# EXCERPT
—————

I loved this story so much! The plot is full of twists and secrets. There are so many characters whose fates are intertwined in unexpected ways. It was really interesting to see how people’s decisions changed the course of their life and took the story in new directions.

I really enjoyed the deep themes of faith and religious doubt. There is a character who begins to question his religious beliefs, but when he sees Olive’s faith in God, he begins to reconsider and seek the truth of God once more. The character development is so inspiring and hopeful! We all have questions about God, but if we just keep looking for the truth in the Bible, God will answer all our questions and give us faith.

Olive’s personality is so complex and beautiful! In some ways, she is the typical angelic Victorian heroine, good and pure. But she is always struggling internally with her own self-esteem and sadness. The only thing that brings her peace is her faith in God.

Despite the censure of the world, she finds that she can lead a useful and happy life. She has to fight for every inch of happiness, but her weapon is love. I really liked that she doesn’t become bitter, but is thankful for the good things in her life. She doesn’t harden her heart because of her misfortunes, but she remains tender and sensitive to respond warmly to her friends and family who love her. This is in contrast to another character who becomes bitter and angry when misfortune comes.

I think the thing I love most about Olive’s personality is her intellect. She is quick to see all the aspects of an argument and to take into consideration the emotions and thoughts of the people around her. She is sensitive to beauty in nature, and her skills in sketching and painting is the result of her intelligent approach to art. She is serious and thoughtful and wise beyond her years.

—————

# DATA
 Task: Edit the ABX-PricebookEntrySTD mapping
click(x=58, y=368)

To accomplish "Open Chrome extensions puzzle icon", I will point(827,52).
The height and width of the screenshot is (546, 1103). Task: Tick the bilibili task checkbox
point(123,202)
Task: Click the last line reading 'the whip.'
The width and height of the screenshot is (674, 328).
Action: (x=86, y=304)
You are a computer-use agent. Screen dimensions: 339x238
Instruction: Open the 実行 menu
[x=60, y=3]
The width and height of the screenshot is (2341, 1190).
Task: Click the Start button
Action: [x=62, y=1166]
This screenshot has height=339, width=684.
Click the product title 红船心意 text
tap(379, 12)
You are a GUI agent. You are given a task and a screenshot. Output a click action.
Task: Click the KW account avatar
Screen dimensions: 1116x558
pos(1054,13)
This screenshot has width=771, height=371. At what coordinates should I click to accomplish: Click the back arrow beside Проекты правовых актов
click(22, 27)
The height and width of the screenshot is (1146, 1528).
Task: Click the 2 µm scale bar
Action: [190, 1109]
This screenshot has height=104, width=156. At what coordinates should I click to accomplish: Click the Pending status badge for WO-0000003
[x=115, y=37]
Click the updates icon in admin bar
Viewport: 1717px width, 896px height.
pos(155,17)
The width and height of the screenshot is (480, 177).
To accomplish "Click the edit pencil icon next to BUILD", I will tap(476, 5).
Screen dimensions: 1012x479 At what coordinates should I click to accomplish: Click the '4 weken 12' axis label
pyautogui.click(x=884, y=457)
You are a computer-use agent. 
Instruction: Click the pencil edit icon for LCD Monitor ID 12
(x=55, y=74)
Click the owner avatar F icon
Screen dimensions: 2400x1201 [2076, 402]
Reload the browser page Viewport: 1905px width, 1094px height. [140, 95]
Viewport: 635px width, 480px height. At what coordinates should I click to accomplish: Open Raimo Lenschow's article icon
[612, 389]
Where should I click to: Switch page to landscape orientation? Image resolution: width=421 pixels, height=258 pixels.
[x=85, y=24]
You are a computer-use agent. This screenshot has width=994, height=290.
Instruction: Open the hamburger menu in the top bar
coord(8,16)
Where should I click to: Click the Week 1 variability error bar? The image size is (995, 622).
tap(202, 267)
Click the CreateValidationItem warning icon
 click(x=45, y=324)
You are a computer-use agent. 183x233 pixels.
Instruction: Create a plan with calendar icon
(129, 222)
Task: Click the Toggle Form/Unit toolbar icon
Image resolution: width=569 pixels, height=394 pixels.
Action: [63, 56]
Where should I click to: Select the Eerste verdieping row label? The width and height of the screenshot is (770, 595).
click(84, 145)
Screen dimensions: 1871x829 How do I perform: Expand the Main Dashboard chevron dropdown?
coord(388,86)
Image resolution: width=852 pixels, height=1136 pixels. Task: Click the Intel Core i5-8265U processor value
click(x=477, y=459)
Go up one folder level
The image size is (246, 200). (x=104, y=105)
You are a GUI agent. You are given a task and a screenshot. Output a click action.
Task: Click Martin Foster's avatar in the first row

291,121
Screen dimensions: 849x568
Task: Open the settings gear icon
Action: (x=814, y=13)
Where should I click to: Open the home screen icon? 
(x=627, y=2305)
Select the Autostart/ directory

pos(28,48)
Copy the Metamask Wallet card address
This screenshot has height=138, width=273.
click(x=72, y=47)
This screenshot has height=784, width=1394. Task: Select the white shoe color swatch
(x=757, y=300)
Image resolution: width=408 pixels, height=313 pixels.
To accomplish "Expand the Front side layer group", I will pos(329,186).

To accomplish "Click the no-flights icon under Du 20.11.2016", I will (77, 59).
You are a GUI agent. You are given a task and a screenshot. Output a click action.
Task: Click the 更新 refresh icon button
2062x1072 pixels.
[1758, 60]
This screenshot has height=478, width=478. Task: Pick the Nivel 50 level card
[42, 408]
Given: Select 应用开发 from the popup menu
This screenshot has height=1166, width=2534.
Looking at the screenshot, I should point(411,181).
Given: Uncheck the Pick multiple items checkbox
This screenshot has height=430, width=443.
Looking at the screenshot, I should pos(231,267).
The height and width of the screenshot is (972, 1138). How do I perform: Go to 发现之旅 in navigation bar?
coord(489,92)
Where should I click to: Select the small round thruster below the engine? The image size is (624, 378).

—————

# YOUR TASKS
A. Rewrite the portion of the book review that begins at the words "Despite the censure" and stops after "when misfortune comes.", replacing "weapon" with "shield".
B. List every adjective the book review uses to describe Olive in the sentence that begins "She is serious".
C. Continue the book review from where it stops.
The records bear no relation to the book review.

# RESULTS OF THE EXERCISE
A.
Despite the censure of the world, she finds that she can lead a useful and happy life. She has to fight for every inch of happiness, but her shield is love. I really liked that she doesn’t become bitter, but is thankful for the good things in her life. She doesn’t harden her heart because of her misfortunes, but she remains tender and sensitive to respond warmly to her friends and family who love her. This is in contrast to another character who becomes bitter and angry when misfortune comes.

B. serious, thoughtful, wise

C.
Everyone who knows Olive, from her parents to her friends, begins by pitying her, but in the end they all recognize her worth and they love her. I enjoyed the exploration of these deep themes about self-worth and what makes a worthwhile life. It’s really interesting to see the character development of all the people around Olive and how she influences them. She makes them change their perspective from the external to the internal.

I found it interesting that sometimes the writing would say some Victorian sexist phrase about how women are inferior to men in some way, and then in the very next scene we would see an example from one of the characters about how that is not true. I loved how the writing took these common Victorian ideas and proved them wrong!
One particular instance was a saying that old people don’t feel their emotions as strongly as young people, so it doesn’t matter if old people are sad. In the next scene we see Olive’s old aunt keeping a yearly memorial for someone who has died decades before. Her emotions are still strong and her sadness is still real even if her old age. Everyone’s emotions deserve respect and consideration.

The writing is very emotional and there are many heart-breaking scenes. The writing style is so powerful and vivid that you can really feel the strong emotions of the characters, even if they are trying to conceal their feelings.